-- START Document segment --

I have faith in both Chromium's network stack to correctly make lower priority resources "depend" (in the HTTP/2 stream dependency sense) on higher priority ones (directly or transitively), and in server implementation to mostly correctly interpret dependencies set by the client.
The statistics for first paint on mobile looks like this for us:
https://grafana.wikimedia.org/dashboard/db/navigation-timing-by-platform?refresh=5m&panelId=26&fullscreen&orgId=1&var-metric=firstPaint&var-platform=mobile&var-users=anonymous 

P95 and p99 could could potentially gain a lot if it's possible to get a lower prio of the HTML so the CSS is downloaded earlier. Looking at different WebPageTest runs and if everything works ok users that have first paint of 10 seconds could cut that time almost into half the time, that would be wonderful!
bnc, you want to take this? or pmeenan?
and, yeah, thanks for the suggestion. This definitely looks worth experimenting with.
Labels: Triaged-ET TE-NeedsTriageHelp
Adding label TE-NeedsTriageHelp as testing the issue require nginx web server which is out of TE-scope.

Thanks...!!
Labels: -TE-NeedsTriageHelp -Triaged-ET -Needs-Triage-M66
Owner: pmeenan@chromium.org
Status: Assigned (was: Unconfirmed)
I'm happy to take a stab at it.  Implementation itself is trivial but it probably needs to go through a finch trial just to make sure it doesn't regress something unexpected.

IFrames come to mind but I don't think we have any metrics that would measure it and we've also been trying different ways to deprioritize iframes so maybe it's not a problem anyway.  The frame main HTML will now be prioritized lower than blocking scripts in the main document but that's probably a good thing.

-- END Document segment --
-- START Supplied records --

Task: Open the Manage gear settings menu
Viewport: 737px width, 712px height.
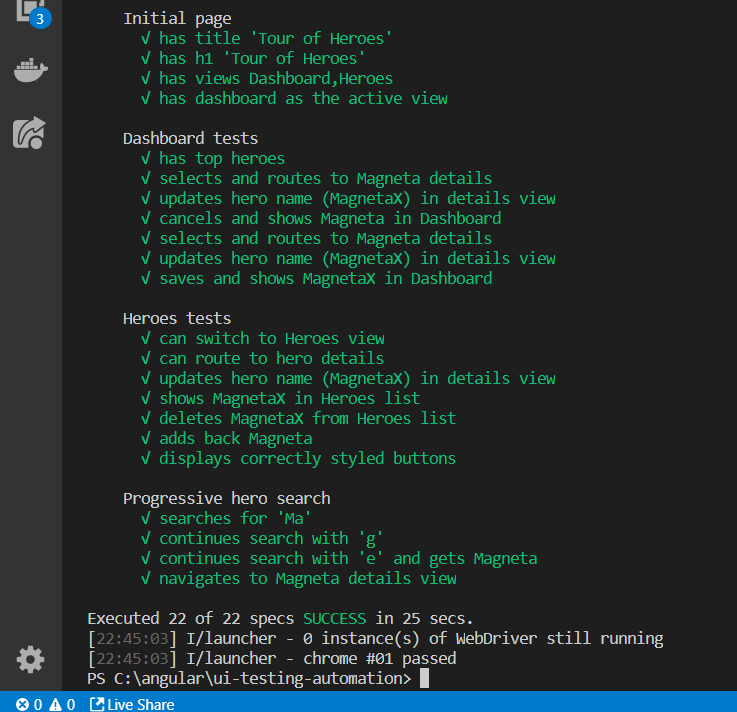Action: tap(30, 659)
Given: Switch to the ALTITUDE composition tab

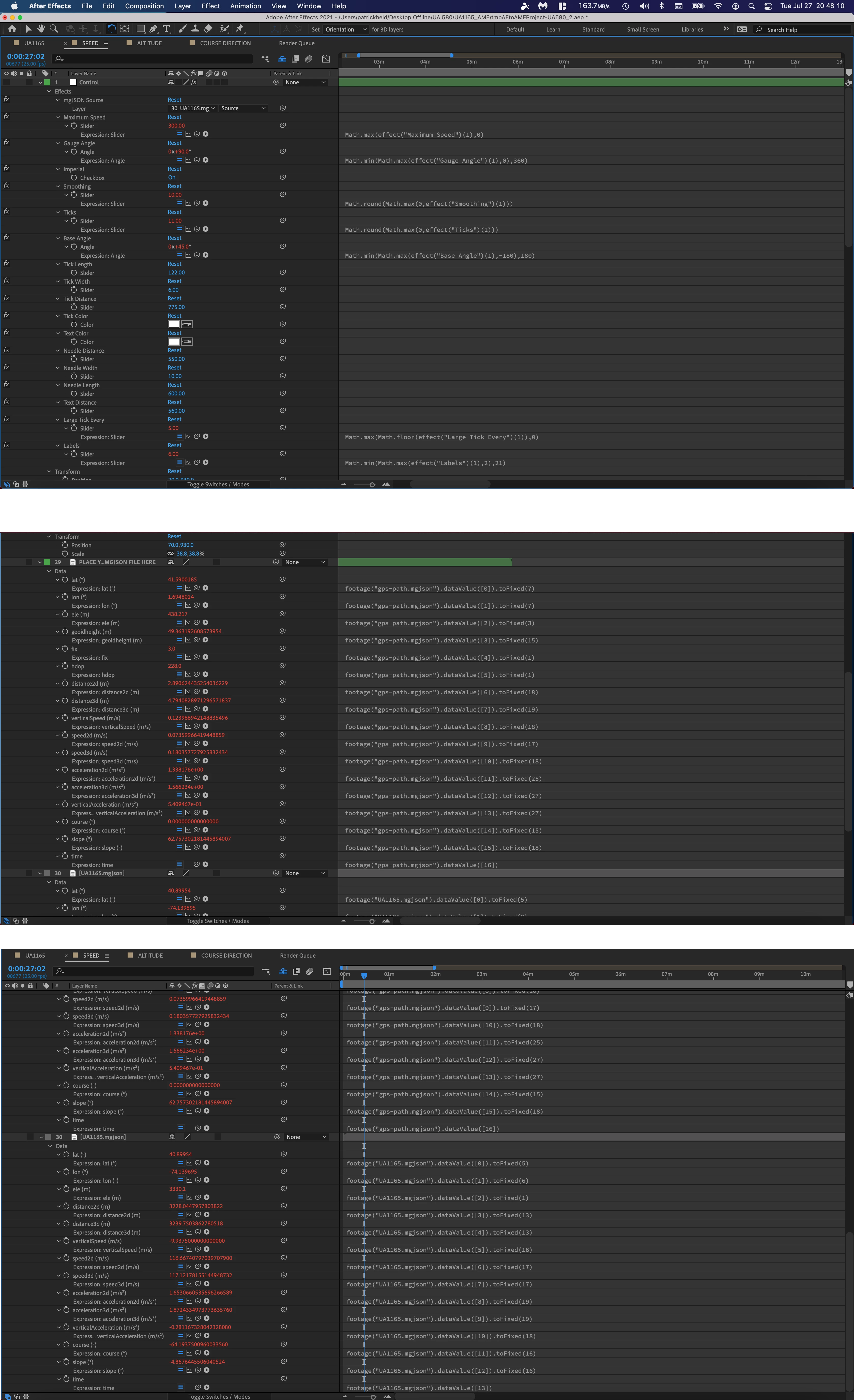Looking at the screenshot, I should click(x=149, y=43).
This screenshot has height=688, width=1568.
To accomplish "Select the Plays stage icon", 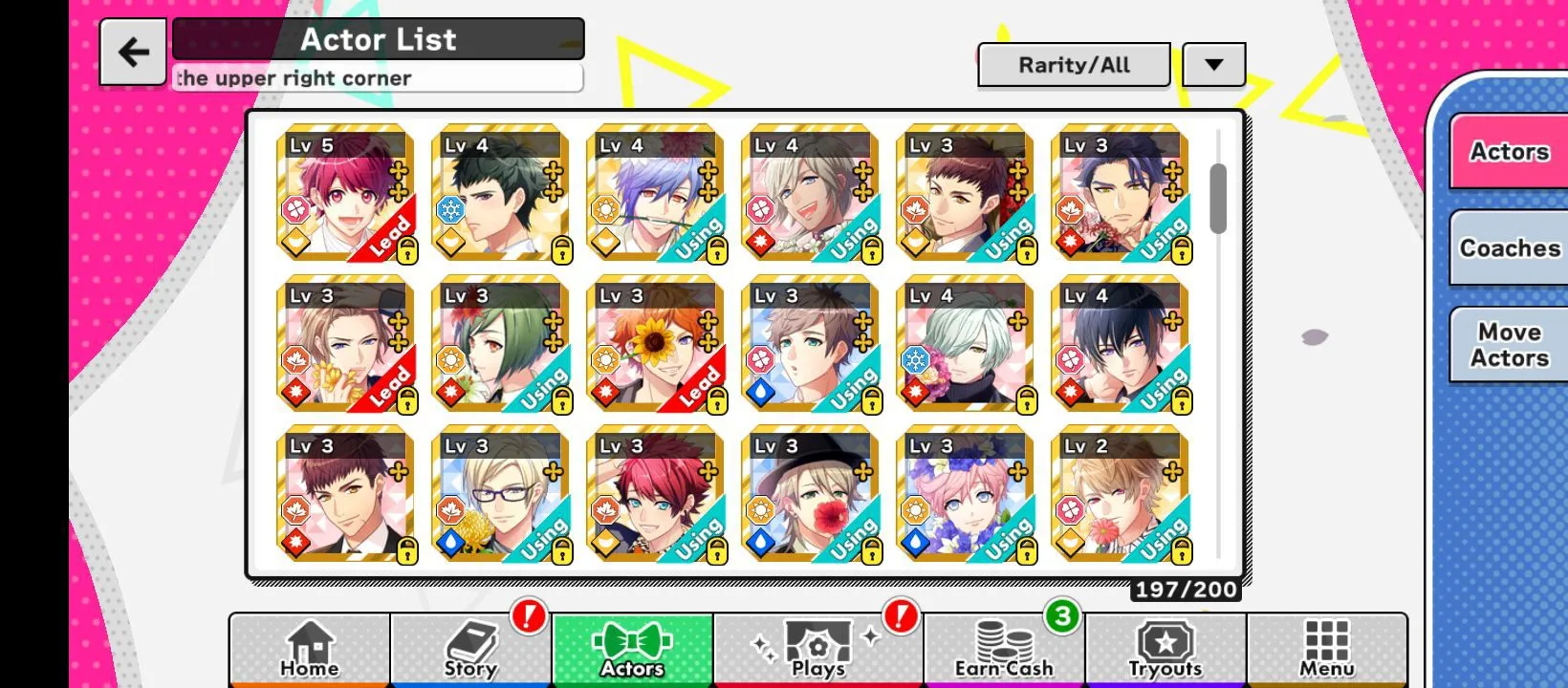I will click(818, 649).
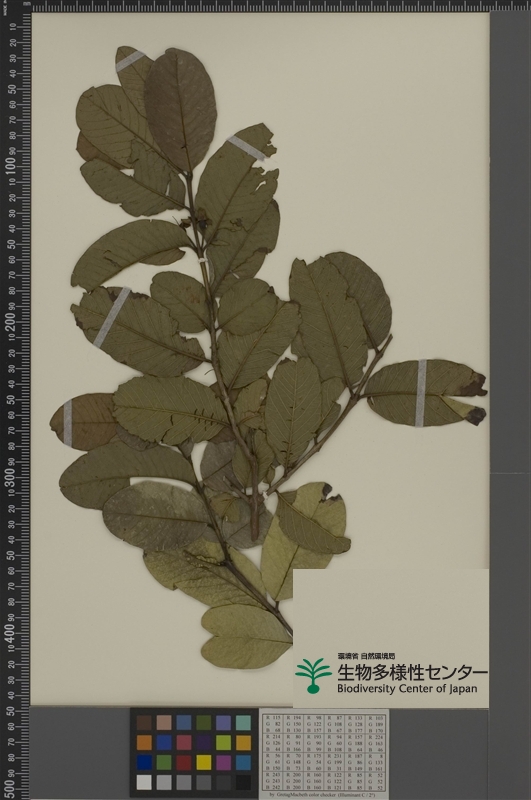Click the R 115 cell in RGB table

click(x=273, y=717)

-- END Supplied records --

_Requirement 1_. Do these statements agree with the thread on HTML priority? (a) The implementation is expected to be difficult. (b) Testing the issue needs an nginx web server. (c) The frame main HTML will be prioritized higher than blocking scripts in the main document. Answer yes or no for each, and quote the words of the thread that decide it.
_Requirement 2_. What comes next in the thread on HTML priority? Write the following post.

_Written reply 1_.
(a) No: "Implementation itself is trivial"
(b) Yes: "testing the issue require nginx web server which is out of TE-scope"
(c) No: "The frame main HTML will now be prioritized lower than blocking scripts in the main document"

_Written reply 2_.
Removing all of the triage labels since we know what is going on and what to do about it.

Comment 19 by b...@chromium.org, Jun 13 2018

Cc: csharrison@chromium.org
Components: -Internals>Network>HTTP2 Blink>HTML>Parser
Discussed with csharrison@ offline.  Changing the priority of all HTML requests would probably have unforeseen consequences.  A better option would be for the HTML parser to lower the priority once enough tokens have been parsed.  I'm adding Blink>HTML>Parser component for exploring this option.

It seems like the following path is already implemented, empowering the renderer to change priority of a request:
network service URLLoader::SetPriority()
ResourceSchedulerClient::ReprioritizeRequest()
ResourceScheduler::ReprioritizeRequest()
URLRequest::SetPriority()
URLRequestHttpJob::SetPriority()
HttpNetworkTransaction::SetPriority()
SpdyHttpStream::SetPriority()

The last links will be filled in by https://crrev.com/c/1098628 (in progress).  Since this takes care of the network stack side of this issue, I'm removing Internals>Network>HTTP2 component.

Comment 20 by b...@chromium.org, Jun 13 2018

Cc: b...@chromium.org
Also happy to defer to pmeenan here, as he has more experience with priorities here. My worry with always lowering HTML priority is that it puts Chrome in a position where we can accidentally block a new page from loading due to some less important background work that was not properly deprioritized.
What kind of unforseen consequences?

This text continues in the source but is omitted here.